In  the exterior remarkable gargoyles and corbel figures have survived from the time of the building’s construction, but the only medieval portal is the St Peter Portal on the west side of the south tower.

It has figures of exceptional quality on the jambs and archivolts, some of which have been attributed to Heinrich von Gmünd.

Slightly earlier figures and fragments of baldacchini and gables have survived on the south tower. 

In the 19th century all nine portals were furnished with sculpture. Some of those destroyed in World War II were replaced c.1955.

Interior Sculptures

Crucifix of Bishop Gero Inside the cathedral are stone figures on the choir piers representing Christ, theVirgin and the twelve Apostles.

They are around 2 m high and stand under baldacchini about 5 m from the floor. Except for those of Christ and the Virgin, the baldacchini are surmounted by music-making angels.

The figures were made in the cathedral workshop, and the style follows the latest French models, especially that found at the Sainte-Chapelle, Paris.

The richly patterned drapery was renewed in the 19th century, based on the medieval remains. The Cologne cathedral choir contains an exceptionally well-preserved collection of medieval furnishings.

The huge Gero Crucifix made of oak in the Kreuzkapelle, brought from the old cathedral, is the earliest extant life-size statue since antiquity and was the model for numerous medieval crucifixes. The oak choir-stalls made between 1308 and 1311 have 104 seats and are the work of both the cathedral workshop and a Paris workshop.  

Some stylistic influence from Lorraine is also perceptible, and this is even more marked in the contemporary marble figures of saints on the high altar, made by Lotharingian sculptors working with craftsmen from Cologne and Paris.

Despite employing specialist sculptors for the choir-stalls and high altar, however, the cathedral workshop was still able to develop a style of its own that left its mark on sculpture in Cologne until beyond the middle of the 14th century.

Some of the original medieval furnishings of the choir were destroyed in the 18th century and rediscovered in excavations; these include fragments of sculpture from the choir portals, stone celebrant’s chair and reading platform.
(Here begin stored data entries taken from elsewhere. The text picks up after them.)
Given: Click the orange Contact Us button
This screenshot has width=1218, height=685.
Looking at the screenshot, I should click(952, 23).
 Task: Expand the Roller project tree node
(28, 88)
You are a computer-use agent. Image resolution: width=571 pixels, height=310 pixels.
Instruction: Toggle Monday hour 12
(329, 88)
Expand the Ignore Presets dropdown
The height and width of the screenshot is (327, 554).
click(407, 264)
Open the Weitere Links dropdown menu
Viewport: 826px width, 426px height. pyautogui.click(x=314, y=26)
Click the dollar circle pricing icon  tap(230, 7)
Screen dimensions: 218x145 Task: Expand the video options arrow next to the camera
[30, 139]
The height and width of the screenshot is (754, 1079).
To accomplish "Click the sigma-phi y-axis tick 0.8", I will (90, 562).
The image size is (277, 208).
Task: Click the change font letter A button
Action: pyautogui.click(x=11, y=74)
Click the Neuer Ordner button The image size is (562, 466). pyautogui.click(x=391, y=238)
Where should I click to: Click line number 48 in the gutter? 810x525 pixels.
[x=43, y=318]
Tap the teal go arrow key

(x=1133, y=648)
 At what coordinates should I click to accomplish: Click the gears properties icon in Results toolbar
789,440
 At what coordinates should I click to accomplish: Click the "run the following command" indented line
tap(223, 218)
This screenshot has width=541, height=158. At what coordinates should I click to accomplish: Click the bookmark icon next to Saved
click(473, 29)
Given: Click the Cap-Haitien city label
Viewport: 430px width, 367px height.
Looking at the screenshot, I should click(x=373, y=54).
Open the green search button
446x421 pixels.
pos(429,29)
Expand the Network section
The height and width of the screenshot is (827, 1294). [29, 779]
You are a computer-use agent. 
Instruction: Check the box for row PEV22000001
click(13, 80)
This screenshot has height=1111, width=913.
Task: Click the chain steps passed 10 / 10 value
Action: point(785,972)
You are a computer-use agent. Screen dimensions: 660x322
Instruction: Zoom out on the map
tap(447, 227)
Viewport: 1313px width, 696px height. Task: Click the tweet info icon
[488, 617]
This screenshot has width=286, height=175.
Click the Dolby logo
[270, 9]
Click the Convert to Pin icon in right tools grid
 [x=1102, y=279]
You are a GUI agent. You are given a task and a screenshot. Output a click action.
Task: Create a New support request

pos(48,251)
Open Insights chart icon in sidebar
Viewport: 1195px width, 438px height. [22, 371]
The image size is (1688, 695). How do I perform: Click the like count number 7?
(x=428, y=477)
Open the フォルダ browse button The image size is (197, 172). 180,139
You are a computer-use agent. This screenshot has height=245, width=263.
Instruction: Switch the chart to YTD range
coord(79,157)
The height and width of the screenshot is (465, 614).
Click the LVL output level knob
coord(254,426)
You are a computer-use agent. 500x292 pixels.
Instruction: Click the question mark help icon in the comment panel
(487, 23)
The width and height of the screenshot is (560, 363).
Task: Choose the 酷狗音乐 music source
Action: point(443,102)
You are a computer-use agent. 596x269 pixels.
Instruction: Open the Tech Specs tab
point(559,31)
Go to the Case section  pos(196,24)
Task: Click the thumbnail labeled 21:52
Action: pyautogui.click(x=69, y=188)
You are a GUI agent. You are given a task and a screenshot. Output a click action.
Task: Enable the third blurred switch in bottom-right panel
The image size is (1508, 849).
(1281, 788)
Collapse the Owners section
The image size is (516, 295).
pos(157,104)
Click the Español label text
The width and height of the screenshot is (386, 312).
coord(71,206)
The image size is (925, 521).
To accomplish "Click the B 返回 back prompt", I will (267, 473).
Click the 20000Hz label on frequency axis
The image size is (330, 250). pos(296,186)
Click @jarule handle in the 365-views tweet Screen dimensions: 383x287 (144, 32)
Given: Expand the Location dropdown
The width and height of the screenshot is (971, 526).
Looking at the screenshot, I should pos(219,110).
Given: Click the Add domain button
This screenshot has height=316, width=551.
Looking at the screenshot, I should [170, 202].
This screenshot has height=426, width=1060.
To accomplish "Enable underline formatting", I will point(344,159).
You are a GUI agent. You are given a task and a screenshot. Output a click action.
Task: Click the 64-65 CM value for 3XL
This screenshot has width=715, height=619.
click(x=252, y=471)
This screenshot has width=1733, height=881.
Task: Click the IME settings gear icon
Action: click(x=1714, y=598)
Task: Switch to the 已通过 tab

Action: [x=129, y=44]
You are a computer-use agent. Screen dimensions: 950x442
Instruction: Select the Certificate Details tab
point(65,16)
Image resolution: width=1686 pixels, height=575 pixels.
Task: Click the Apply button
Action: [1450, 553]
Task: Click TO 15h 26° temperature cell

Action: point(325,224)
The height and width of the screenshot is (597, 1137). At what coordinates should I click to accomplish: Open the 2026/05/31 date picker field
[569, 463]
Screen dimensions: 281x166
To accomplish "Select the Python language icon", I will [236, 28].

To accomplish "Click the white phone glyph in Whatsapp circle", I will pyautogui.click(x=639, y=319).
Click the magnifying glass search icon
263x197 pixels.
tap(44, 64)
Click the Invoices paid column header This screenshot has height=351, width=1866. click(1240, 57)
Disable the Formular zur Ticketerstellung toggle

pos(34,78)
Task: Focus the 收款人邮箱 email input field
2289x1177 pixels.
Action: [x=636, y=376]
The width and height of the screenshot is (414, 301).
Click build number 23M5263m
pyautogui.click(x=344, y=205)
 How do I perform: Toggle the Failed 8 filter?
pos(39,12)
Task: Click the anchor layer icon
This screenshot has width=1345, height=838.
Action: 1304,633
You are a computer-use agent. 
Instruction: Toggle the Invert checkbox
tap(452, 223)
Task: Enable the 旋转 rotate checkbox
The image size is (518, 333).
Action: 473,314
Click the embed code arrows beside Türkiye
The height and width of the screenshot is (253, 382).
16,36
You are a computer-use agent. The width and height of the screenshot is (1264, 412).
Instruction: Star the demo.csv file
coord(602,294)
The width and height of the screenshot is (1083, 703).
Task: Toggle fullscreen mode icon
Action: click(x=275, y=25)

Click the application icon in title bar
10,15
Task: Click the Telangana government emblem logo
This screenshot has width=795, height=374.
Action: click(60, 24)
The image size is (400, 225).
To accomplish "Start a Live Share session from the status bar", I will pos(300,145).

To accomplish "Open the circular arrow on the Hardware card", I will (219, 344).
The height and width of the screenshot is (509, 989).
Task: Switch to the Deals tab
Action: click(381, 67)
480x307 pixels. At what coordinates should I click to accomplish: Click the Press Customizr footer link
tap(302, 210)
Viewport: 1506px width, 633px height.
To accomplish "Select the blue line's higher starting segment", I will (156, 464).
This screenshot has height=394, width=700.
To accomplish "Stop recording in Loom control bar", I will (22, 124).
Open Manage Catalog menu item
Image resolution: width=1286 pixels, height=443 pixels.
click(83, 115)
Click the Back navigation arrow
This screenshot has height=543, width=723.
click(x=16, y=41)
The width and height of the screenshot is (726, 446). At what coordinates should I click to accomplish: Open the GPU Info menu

Like the architecture of the choir screen they were painted in brilliant azurite, vermilion and gold.  The Late Gothic tabernacle, probably made by the sculptor Franz Maidburg, was also demolished in the 18th century; two reliefs are preserved in the Schnütgen-Museum, Cologne.

Many medieval sculptures survive in the choir ambulatory and chapels. The workshop that produced the choir-pier figures also made the Virgin of Milan, which replaced a figure of the Virgin brought from Milan by Archbishop Rainald von Dassel together with the bones of the Three Kings, for which the great shrine was made.

The chapels also contain the tombs of many of the Archbishops of Cologne.

Each is related to an altar, and their arrangement is indicative of the political iconography of the cathedral choir. The bronze tomb of the cathedral’s founder, Konrad von Hochstaden, which originally stood in the axial chapel, is the earliest monument from the Gothic cathedral. It must have been made shortly after the death of the archbishop, and reflects the style of the transept portals of Notre-Dame, Paris.